=== PROMPT ===
What is wanted is every line below from the one with "Task: Click the" up to and including the one with "The height and", retyped exactly, pictures excluded, nothing else.

*** EXTRACTED MATERIAL Section Begins ***

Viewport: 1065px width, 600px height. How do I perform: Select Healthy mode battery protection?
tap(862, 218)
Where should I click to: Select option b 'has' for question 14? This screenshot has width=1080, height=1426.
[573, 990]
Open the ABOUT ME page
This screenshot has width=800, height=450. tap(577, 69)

*** EXTRACTED MATERIAL Section Ends ***
*** EXTRACTED MATERIAL Section Begins ***

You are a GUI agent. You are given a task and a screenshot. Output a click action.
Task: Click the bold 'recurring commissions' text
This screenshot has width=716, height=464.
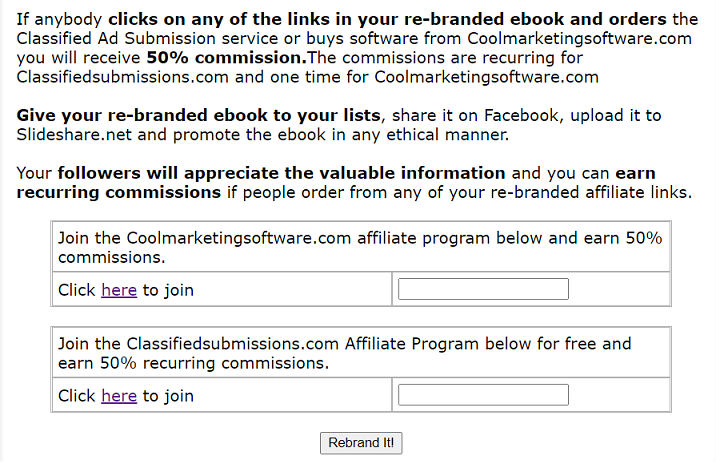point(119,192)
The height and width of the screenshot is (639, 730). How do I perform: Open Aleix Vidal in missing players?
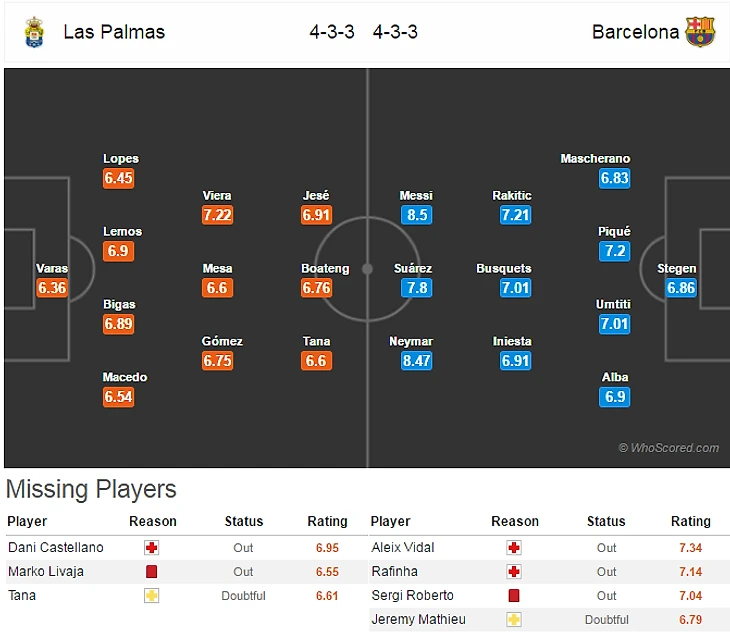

*** EXTRACTED MATERIAL Section Ends ***

=== EXERCISE OUTPUT ===
Task: Click the bold 'recurring commissions' text
This screenshot has width=716, height=464.
point(119,192)
The height and width of the screenshot is (639, 730). How do I perform: Open Aleix Vidal in missing players?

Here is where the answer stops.